*What you are asked to do*:
Copy exactly, and only, the lines from the one containing "Task: Select the GeForce RTX 5070 Ti header" through the last line of the records below.

*Given records*:

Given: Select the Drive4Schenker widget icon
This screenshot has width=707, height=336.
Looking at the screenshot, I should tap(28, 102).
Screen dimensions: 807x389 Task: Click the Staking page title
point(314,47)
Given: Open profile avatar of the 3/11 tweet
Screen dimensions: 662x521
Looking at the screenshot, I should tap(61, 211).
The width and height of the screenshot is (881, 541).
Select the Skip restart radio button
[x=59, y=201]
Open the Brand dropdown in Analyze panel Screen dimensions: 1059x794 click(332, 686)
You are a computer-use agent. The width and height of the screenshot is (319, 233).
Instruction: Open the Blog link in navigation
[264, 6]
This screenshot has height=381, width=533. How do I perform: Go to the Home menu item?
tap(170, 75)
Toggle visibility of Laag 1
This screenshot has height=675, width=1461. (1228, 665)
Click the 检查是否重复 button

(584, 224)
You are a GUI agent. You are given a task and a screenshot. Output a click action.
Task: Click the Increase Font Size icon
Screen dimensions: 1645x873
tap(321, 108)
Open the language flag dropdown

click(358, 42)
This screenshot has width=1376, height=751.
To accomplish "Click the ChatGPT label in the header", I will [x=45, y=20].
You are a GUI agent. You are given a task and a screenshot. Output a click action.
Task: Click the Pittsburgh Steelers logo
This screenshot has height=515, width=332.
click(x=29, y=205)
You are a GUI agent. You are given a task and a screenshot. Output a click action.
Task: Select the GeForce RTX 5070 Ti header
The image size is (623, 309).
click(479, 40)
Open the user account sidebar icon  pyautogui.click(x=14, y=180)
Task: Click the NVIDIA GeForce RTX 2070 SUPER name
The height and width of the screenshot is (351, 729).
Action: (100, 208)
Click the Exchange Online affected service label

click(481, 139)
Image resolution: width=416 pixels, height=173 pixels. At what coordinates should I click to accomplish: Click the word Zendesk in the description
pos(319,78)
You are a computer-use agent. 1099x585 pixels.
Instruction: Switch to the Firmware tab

*Task result*:
Task: Select the GeForce RTX 5070 Ti header
The image size is (623, 309).
click(479, 40)
Open the user account sidebar icon  pyautogui.click(x=14, y=180)
Task: Click the NVIDIA GeForce RTX 2070 SUPER name
The height and width of the screenshot is (351, 729).
Action: (100, 208)
Click the Exchange Online affected service label

click(481, 139)
Image resolution: width=416 pixels, height=173 pixels. At what coordinates should I click to accomplish: Click the word Zendesk in the description
pos(319,78)
You are a computer-use agent. 1099x585 pixels.
Instruction: Switch to the Firmware tab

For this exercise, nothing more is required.